Byron C. Ostby (August 17, 1924 - April 28, 2003) was elected a member of the Wisconsin State Assembly at the age of 24, while still in law school.

==Biography==
Ostby was born on August 17, 1924, in Superior, Wisconsin, son of Brynjulf Ostby and Ingeborg C. (Lerann) Ostby. During World War II, he served with the United States Navy. Ostby then received his bachelor and law degrees from University of Wisconsin-Madison and then practiced law. He served as honorary consul for Norway and was executive of the Wisconsin Railroad Association.

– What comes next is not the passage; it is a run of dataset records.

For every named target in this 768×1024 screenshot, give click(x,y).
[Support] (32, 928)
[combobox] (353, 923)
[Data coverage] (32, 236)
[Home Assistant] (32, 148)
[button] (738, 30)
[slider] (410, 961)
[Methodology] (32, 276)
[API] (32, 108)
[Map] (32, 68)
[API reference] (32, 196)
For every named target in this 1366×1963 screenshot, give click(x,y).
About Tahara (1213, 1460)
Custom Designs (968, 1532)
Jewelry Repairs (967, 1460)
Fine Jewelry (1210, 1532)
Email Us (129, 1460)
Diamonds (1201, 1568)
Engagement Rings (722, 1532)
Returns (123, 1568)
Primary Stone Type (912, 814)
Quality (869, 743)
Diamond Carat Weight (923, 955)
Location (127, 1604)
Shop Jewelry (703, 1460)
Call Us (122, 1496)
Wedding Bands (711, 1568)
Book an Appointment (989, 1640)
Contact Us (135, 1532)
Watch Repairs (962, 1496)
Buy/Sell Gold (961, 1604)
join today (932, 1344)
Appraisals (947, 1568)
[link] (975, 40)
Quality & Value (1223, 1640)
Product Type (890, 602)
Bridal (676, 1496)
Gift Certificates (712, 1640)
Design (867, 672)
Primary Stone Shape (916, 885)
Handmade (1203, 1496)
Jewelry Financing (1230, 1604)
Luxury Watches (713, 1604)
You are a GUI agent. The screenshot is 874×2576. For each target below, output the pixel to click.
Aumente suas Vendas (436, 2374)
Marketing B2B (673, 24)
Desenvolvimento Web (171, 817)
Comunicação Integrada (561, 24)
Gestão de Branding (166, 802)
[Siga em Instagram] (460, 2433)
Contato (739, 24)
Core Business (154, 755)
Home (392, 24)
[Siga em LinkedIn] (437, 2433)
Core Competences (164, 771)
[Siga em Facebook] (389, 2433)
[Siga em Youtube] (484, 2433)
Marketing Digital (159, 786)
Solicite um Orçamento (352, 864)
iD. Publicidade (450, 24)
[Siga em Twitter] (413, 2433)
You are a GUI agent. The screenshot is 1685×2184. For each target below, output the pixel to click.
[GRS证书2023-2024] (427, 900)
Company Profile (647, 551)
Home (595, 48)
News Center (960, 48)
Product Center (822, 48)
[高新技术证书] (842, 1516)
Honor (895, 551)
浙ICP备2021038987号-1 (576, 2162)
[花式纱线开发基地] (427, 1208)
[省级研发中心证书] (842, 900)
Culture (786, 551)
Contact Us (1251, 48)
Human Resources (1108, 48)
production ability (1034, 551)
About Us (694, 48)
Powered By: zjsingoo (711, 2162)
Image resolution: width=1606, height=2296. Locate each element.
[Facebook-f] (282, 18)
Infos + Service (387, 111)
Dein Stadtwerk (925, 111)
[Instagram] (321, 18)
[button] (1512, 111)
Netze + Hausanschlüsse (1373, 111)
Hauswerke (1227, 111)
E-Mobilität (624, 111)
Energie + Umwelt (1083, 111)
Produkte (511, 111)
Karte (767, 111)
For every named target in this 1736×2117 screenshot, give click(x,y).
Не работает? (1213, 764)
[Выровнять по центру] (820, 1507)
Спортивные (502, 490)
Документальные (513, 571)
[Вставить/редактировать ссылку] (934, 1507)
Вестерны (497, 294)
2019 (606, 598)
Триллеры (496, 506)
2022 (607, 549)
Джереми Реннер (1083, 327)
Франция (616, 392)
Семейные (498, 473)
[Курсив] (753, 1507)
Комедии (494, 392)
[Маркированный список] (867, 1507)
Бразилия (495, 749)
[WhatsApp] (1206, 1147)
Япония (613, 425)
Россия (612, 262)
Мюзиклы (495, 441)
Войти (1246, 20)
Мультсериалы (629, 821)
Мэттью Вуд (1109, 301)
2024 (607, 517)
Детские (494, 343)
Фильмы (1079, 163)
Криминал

As Honorary Consul to Norway, he was knighted by the king of Norway for his service. His parents (Brynjulf and Ingeborg) were also knighted by King Haakon.

Ostby married Helen Wear on September 8, 1951, and had three children, Helen Signe Ostby, David Joel Ostby, and Laurie Ostby Kehler. He died in Madison, Wisconsin in 2003.

==Political career==
Ostby, a Republican, was a member of the Wisconsin State Assembly from Douglas County 1st District from 1949 to 1951.